Appeals court says NRC cannot license commercial interim storage; strips license from Orano-WCS joint venture

By ExchangeMonitor

The Nuclear Regulatory Commission had no authority to license an Orano-Waste Control Specialists joint venture in Texas to build and operate an interim storage site for spent fuel, a federal court ruled Friday.

In 2021, after the NRC granted the Interim Storage Partners joint venture a license to store spent fuel at Waste Control Specialists’ existing site Andrews County, Texas, the state sued NRC in the Fifth Circuit Court of Appeals.

Texas argued that NRC had no authority to grant the license and that the decision of where to store spent nuclear fuel qualified as a major question that only Congress could constitutionally resolve. But the NRC said it was allowed to license storage of radioactive materials under the Atomic Energy Act.

The Fifth Circuit sided with Texas.

“The Atomic Energy Act does not confer on the Commission the broad authority it claims to issue licenses for private parties to store spent nuclear fuel away-from-the-reactor,” Circuit Judge James Ho, an appointee of President Donald Trump (R), wrote in an opinion published Aug. 25. “And the Nuclear Waste Policy Act establishes a comprehensive statutory scheme for dealing with nuclear waste generated from commercial nuclear power generation, thereby foreclosing the Commission’s claim of authority.”

A spokesperson for Orano declined to comment on Monday.
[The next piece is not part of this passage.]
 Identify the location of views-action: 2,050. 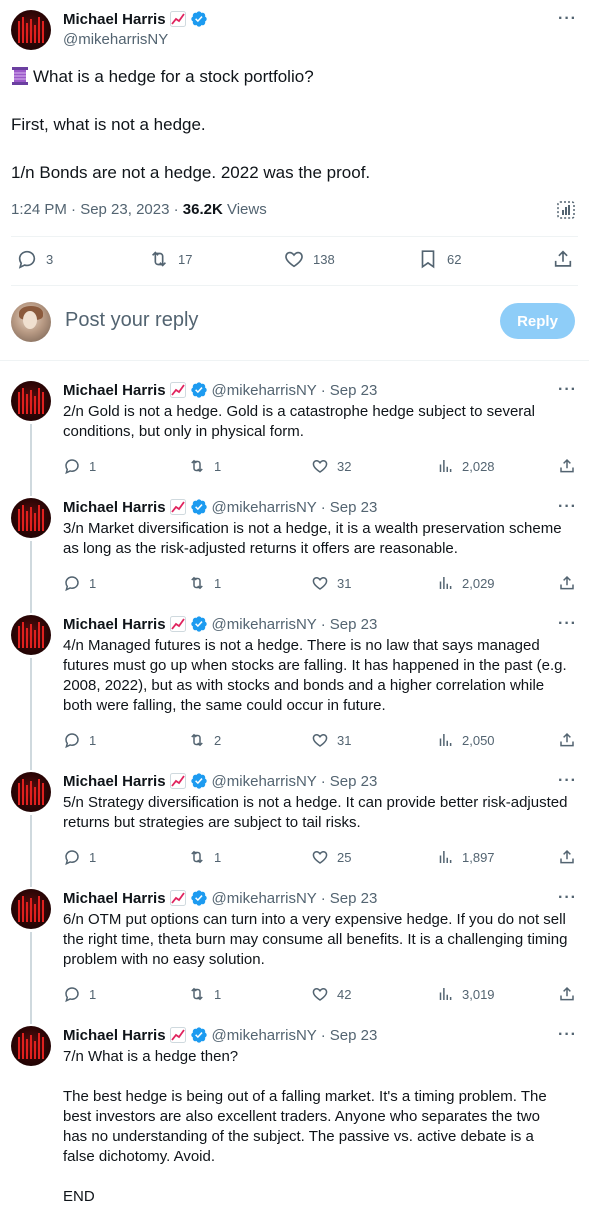
(466, 740).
A representative of Waste Control Specialists did not reply to an email seeking comment this week.

The Nuclear Regulatory Commission’s remaining options, if it wants to defend its authority to license a commercial interim storage site, are an en banc hearing at the appeals court in which every judge in the Fifth Circuit would re-hear the case and issue a new decision to void last week’s decision or an appeal to the U.S. Supreme Court, an independent branch of the federal government and the venue of last resort for all cases.

As of deadline Friday for RadWaste Monitor, the NRC had not asked for an en banc hearing or given notice that it would appeal to the U.S. Supreme Court.